- [Source]:
####################
Next Greater Element I Leetcode Problem 496 [Python Solution]

If you're new to coding and looking to solve the Next Greater Element I problem on LeetCode, you've come to the right place.

In this blog post, we will walk you through the problem, explore different approaches to solve it, and provide a Python solution.

Let's dive in!

Problem Overview

The Next Greater Element I problem is a classic coding challenge.

It asks you to find the next greater element for each element in an array nums1 from a larger array nums2.

The catch is that nums1 is a subset of nums2.

The definition of the "next greater element" of some element x in an array is the first greater element to the right of x in the same array.

In simpler terms, you need to find the next element that is larger than the current element, and this element should appear to the right of the current element in the same array.

Here's a quick recap of the problem statement:

Input:
– Two distinct 0-indexed integer arrays nums1 and nums2, where nums1 is a subset of nums2.
– For each element x in nums1, you need to find the next greater element in nums2.

Output:
– An array ans of the same length as nums1, where ans[i] is the next greater element for nums1[i].

Now, let's look at an example to make this clearer.

Example:

Suppose we have the following input:

nums1 = [4, 1, 2]
nums2 = [1, 3, 4, 2]

The expected output should be:

[-1, 3, -1]

Here's how we get these results:

• For 4 in nums1, there is no next greater element in nums2, so we put -1.
• For 1 in nums1, the next greater element is 3 in nums2.
• For 2 in nums1, there is no next greater element in nums2, so we put -1.

That's the essence of the problem.

Now, let's explore different approaches to solving it.

Understanding the Constraints

Before we dive into the solutions, let's clarify the problem constraints:

• 1 <= nums1.length <= nums2.length <= 1000: This means the size of nums1 will be at least 1 and never exceed the size of nums2.
• 0 <= nums1[i], nums2[i] <= 10^4: All values in both arrays are integers between 0 and 10,000.
####################
- [Material supplied]:

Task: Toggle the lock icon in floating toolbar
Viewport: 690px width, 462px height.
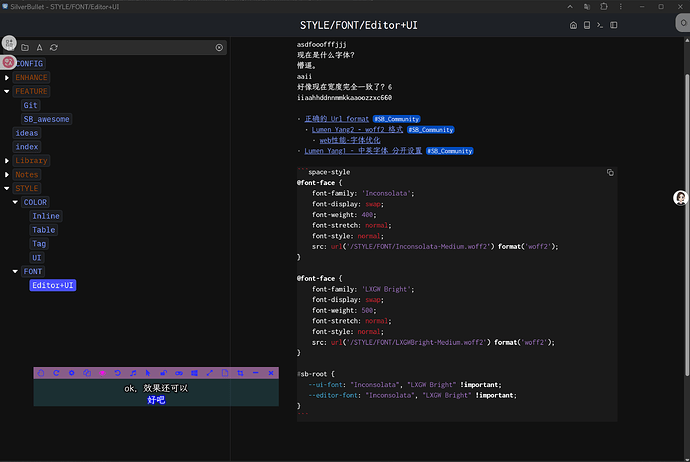Action: (x=163, y=373)
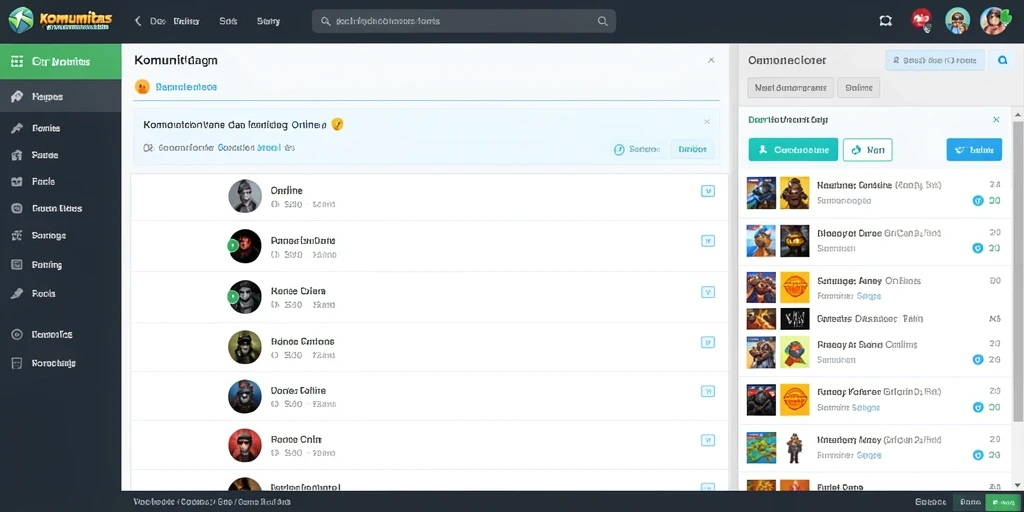1024x512 pixels.
Task: Click the back arrow in top bar
Action: [x=138, y=21]
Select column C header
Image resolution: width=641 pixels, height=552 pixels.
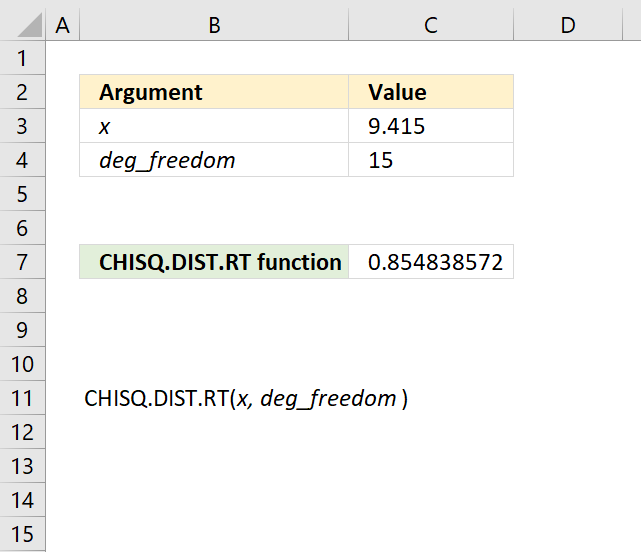coord(431,25)
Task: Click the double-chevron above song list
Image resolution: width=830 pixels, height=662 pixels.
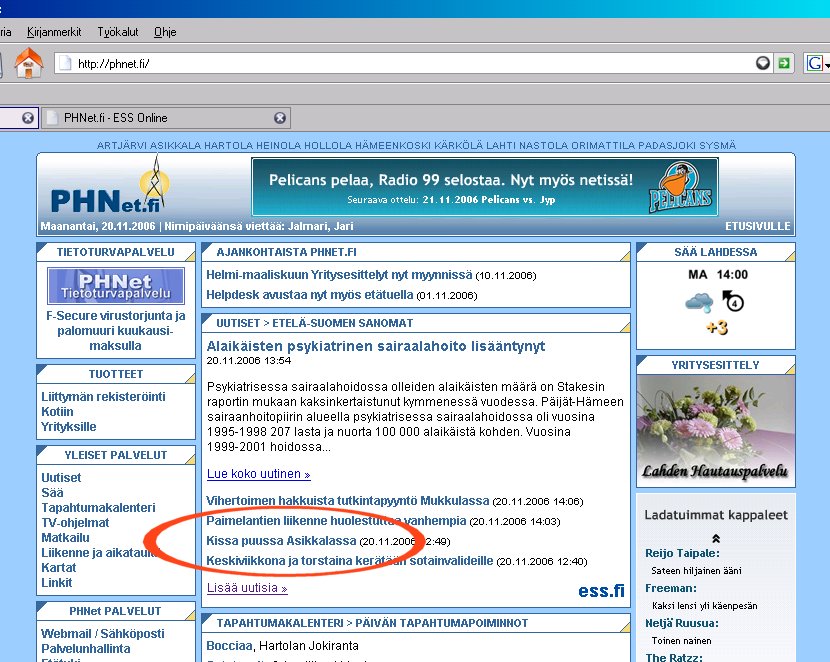Action: point(715,538)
####################
- [Exercises to complete]:
[a] In the Next Greater Element I post, rewrite the paragraph beginning "The definition of the" in fewer words while keeping its main facts.
[b] Please write the next part of the Next Greater Element I post, picking up after its final sentence.

- [Per-task answers]:
[a] The next greater element of x is the first larger element to its right in the same array.

[b]
• All integers in nums1 also appear in nums2: Every element in nums1 is guaranteed to exist in nums2.

Now that we've got a solid understanding of the problem and its constraints, let's explore two different approaches to solve it.

Bruteforce Approach

One way to solve this problem is through a brute force approach.

In this approach, we iterate through nums1 and, for each element x, we iterate through nums2 to find the next greater element.

This approach involves nested loops, resulting in a time complexity of O(n * m), where n is the length of nums1, and m is the length of nums2.

Here's a Python solution for the brute force approach:

def nextGreaterElement(nums1, nums2):
    # Initialize a dictionary to map values to their indices in nums1
    nums1Idx = {n: i for i, n in enumerate(nums1)}
    # Initialize the result array with -1 values
    res = [-1] * len(nums1)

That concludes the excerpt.